桜色の涙
「すごい!」
「さすがー!」
江崎くんが立ち去ると、告白していた女子に拍手がおこっていた。どうやら俺達以外にも盗み聞きしていた人がいたらしい。
そして『江崎くんがもう遊ばない』という噂もすぐに広まった。
取り巻きだった女子達はとても残念がっていたけど、俺はそれで良かったと思う。
終業式、資料室で見たあの冷たい表情。

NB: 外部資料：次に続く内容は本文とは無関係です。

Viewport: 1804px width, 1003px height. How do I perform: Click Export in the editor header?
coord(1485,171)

その裏側に隠してあった心に彼は打ち勝ったのかもしれない。
後ろ姿からは江崎くんの心はわからなかった。
教室に入るとなんだか騒がしかった。前のクラスも賑やかで好きだったけど、このクラスも楽しみ。
「あれ?渚、あの子って」
「江崎に告白していた奴だろ」
なんとクラスの輪の中心で楽しそうに話していたのは、さっき江崎くんに告白していた子だった。

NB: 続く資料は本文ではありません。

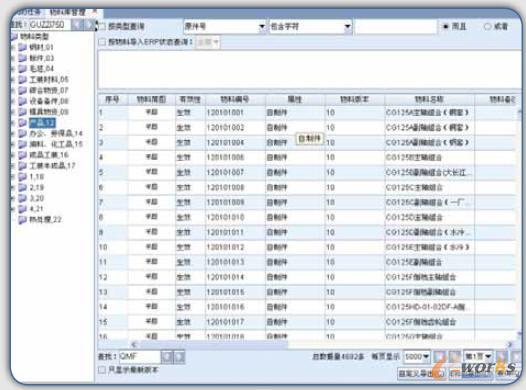Open the 包含字符 condition dropdown
526x390 pixels.
(348, 26)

長い髪は巻かれていて少し茶色く染まっている。スカートの丈も短いし……うん、完全に校則違反。
「あーっ!ちょっと、さっきの告白……!」
呆れ顔で彼女を見ていると気がつけばこっちを指差していた。クラスの中心で俺達に向かって大声で叫ぶ。
「盗み聞きしていたでしょ!最低!」
キッパリと言い放つ彼女に周りが騒がしくなる。